We have had more than enough rain over the last few weeks here in East Tennessee. I saw an article on WBIR’s website that showed this February as Knoxville’s 8th wettest February on record. This has severely limited our fishing opportunities as of late. Our area reservoirs are beyond full, and most of them are either spilling or sluicing. We still have a long way to go before we start seeing consistent wadeable flows on our tailwaters. A few Sundays ago, we were able to make it out to the Clinch before they started spilling. We caught a handful of nice slot-sized rainbows before the water got too murky. Every fish I caught was between 14 and 17” and strong and healthy. We can only expect them to have that same fight once they stop spilling.
Our freestone streams are starting to show signs of Spring's arrival despite a recent snow that fell in the highest elevations of the smokies this week. Reports of early spring hatches have been trickling in.

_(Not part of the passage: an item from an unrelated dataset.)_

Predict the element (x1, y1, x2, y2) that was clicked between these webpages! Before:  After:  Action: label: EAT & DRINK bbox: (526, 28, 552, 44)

This means Blue Quills and Quill Gordons are starting to pop in some of the lower elevation streams. You are more likely to see these hatches during a warm spell, and later in the day. It looks like we are going to see more rain this weekend. However, we will see temperatures jump back into the 60s for at least a few days. This warmer weather moving in might trigger more of those Blue Quill, Quill Gordon and BWO hatches.

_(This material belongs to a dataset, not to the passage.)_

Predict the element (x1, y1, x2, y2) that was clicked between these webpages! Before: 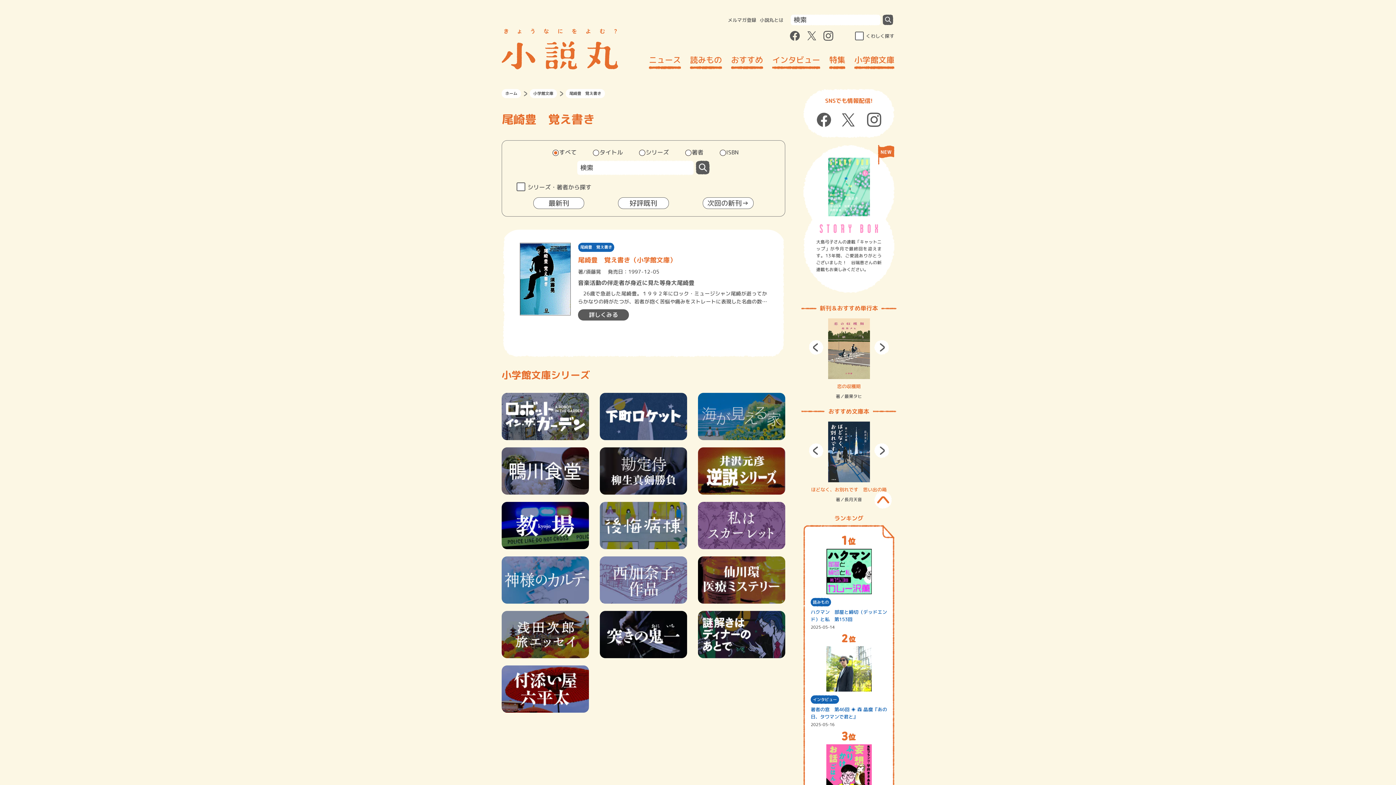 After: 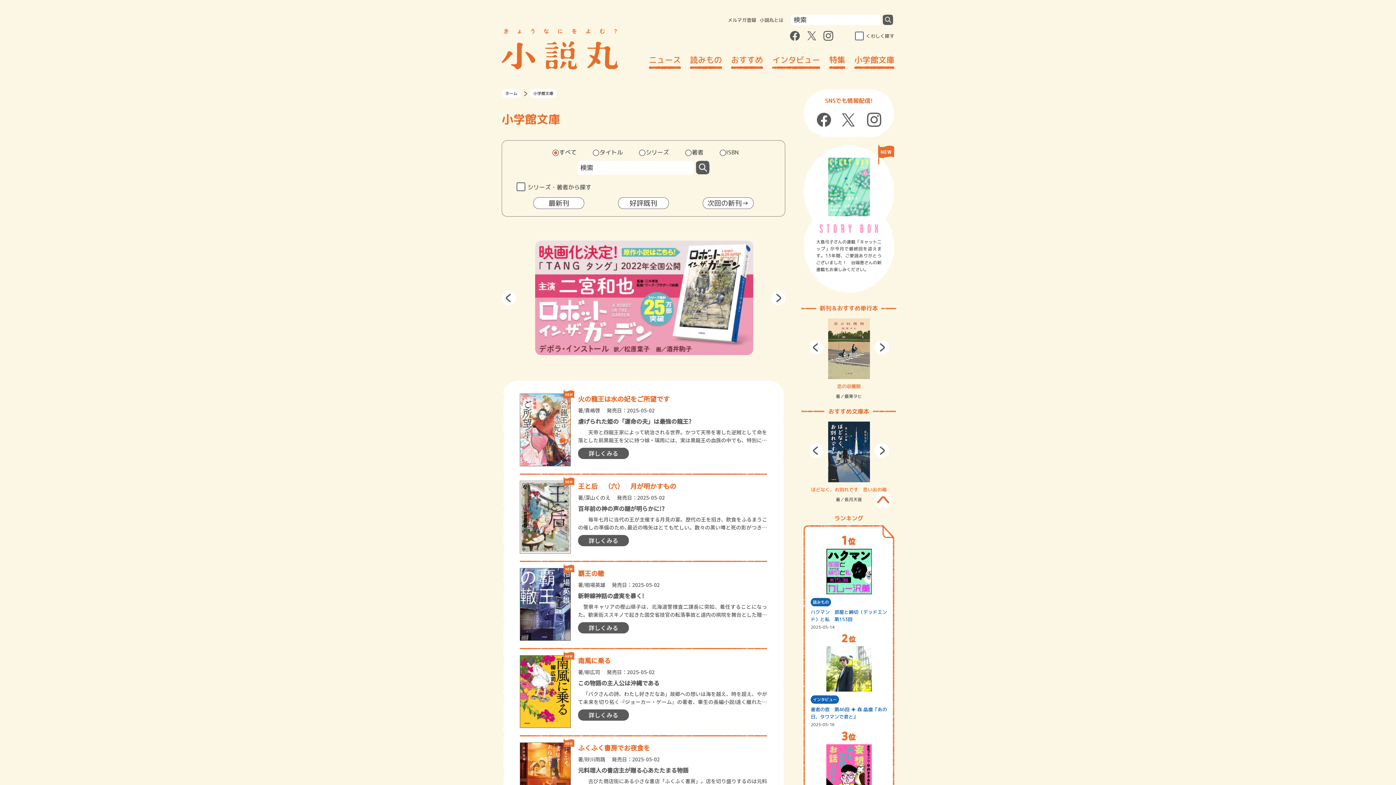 Action: label: 小学館文庫 bbox: (529, 89, 557, 98)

If you are going to fish the mountains this weekend, I would have a handful of Quill Gordon dry flies in sizes #14 and #16, Blue Quill dries in #16 and #18, and parachute BWO’s in sizes #16 and #18. If you don’t get any hatches, I would count on fishing deep with a double nymph rig. Your standard pheasant tails, prince nymphs and hare’s ear nymphs in size #14-#16 are good choices. In addition to fishing a smaller nymph, I would use a heavier stonefly nymph as a point fly. I was able to get out this week and fish Abrams creek despite the cold snap and high flows. I did not expect to see much of a hatch and tying on a dry fly did not cross my mind. I did have success tightlining a heavy stonefly pattern and a #14 Hare’s Ear Caddis Pupa with plenty of split shot. Despite the cool water temps, fish were in a feeding mode. It was probably a 50/50 split on trout taking the top caddis pupa versus the large heavy stonefly. The key was putting enough weight on my rig to get my flies dragging bottom.
There is a chance for thunderstorms on Saturday and the freestone rivers are liable to rise quickly with heavy rains. Whatever you decide to try and do this weekend, be sure to check the radar and the flows and be safe!